Deportation of anyone in Norway is seen, at least through the media lens, as victimization. It’s an embarrassment for such an “open”, “advanced” and “tolerant” nation. It was easy to sympathize with Maria Amelie and root for a reversal of the decision. She became the face of the faceless refugees who come to Norway’s shores for a better life. But I wonder if she would have had as much support and publicity if she had been a refugee in Russia? I am quite certain the answer is no.
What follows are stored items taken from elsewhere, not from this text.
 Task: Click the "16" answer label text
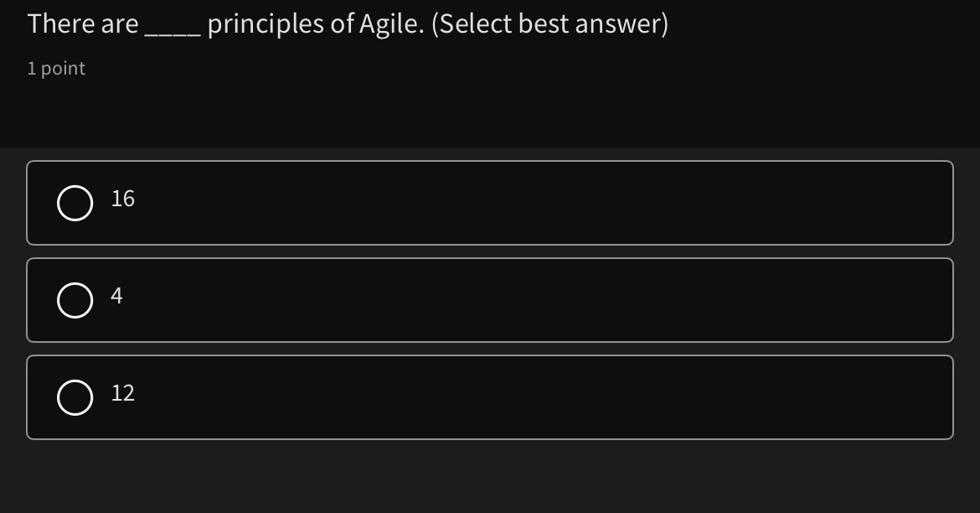(123, 199)
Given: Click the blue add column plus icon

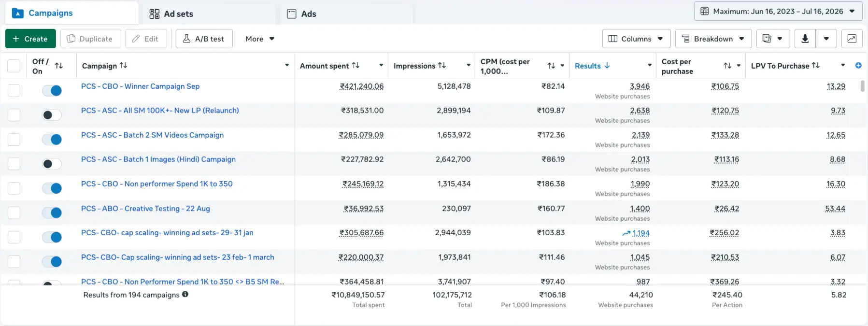Looking at the screenshot, I should tap(858, 66).
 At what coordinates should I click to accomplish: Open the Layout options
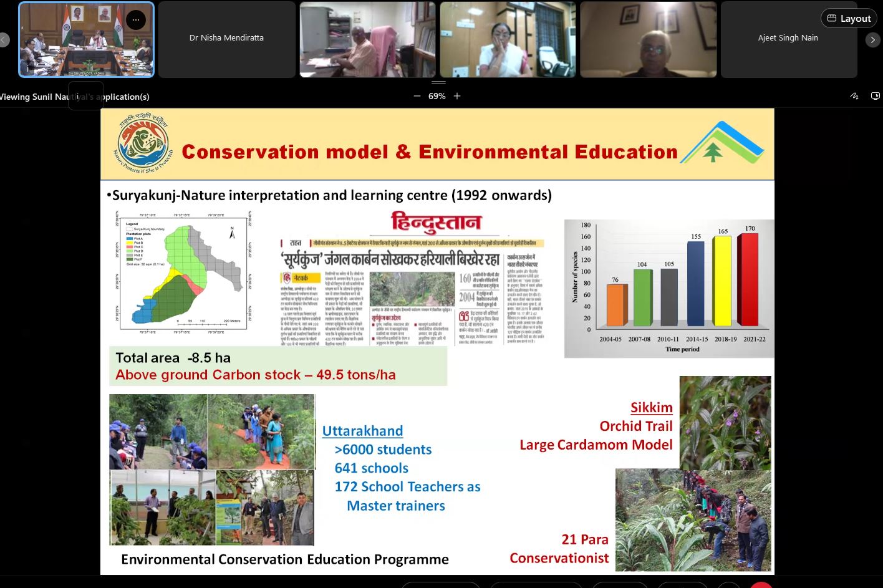(x=848, y=19)
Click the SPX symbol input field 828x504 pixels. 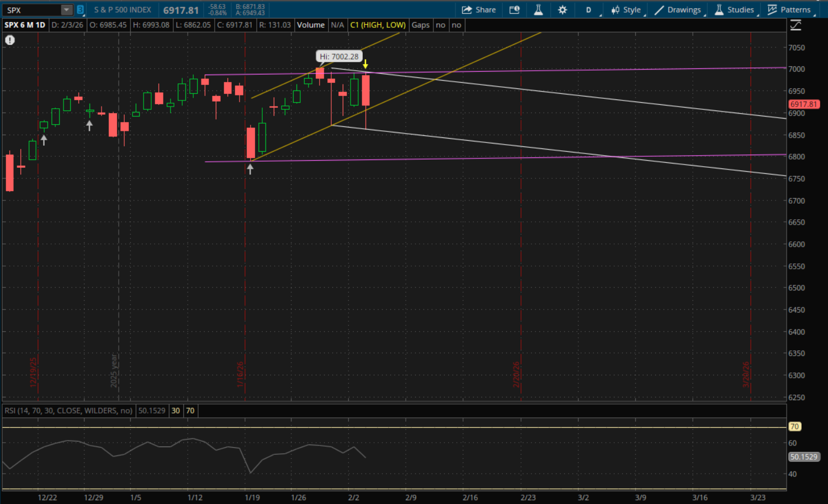point(32,10)
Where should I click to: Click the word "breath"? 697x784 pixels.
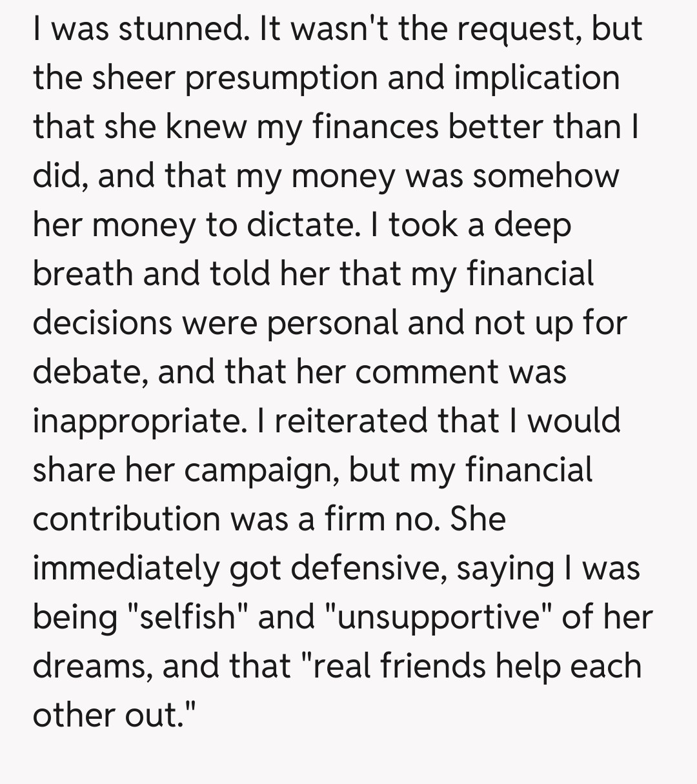pos(83,274)
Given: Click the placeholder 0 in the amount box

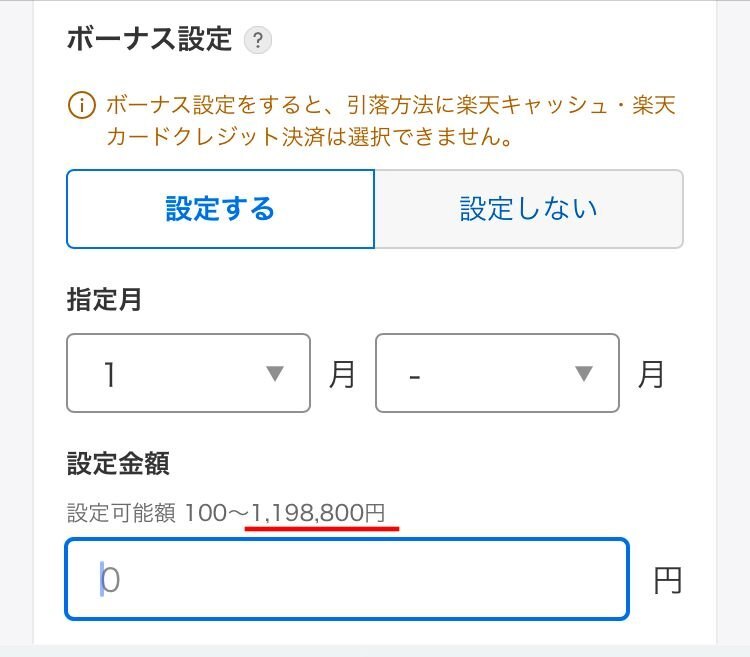Looking at the screenshot, I should pyautogui.click(x=111, y=580).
At times I get a real impression that we live in a fish bowl, where we only see our own reality. Always on the inside looking out. I hear so many complaints from expats, immigrants, refugees and even concerned natives living and working in ie. Sweden (and the EU), Norway, and the U.S. (countries with which I am very familiar) about the bureaucracy, long waits, laws and regulations limiting their ability to gain residency or citizenship in said countries. I don’t mean to belittle the frustrations felt in the pursuit of belonging, a basic human need and, I believe, right. I too have had to wait in line, fill in paperwork and come under scrutiny for years in order to gain a residency or a citizenship I felt should be my birthright.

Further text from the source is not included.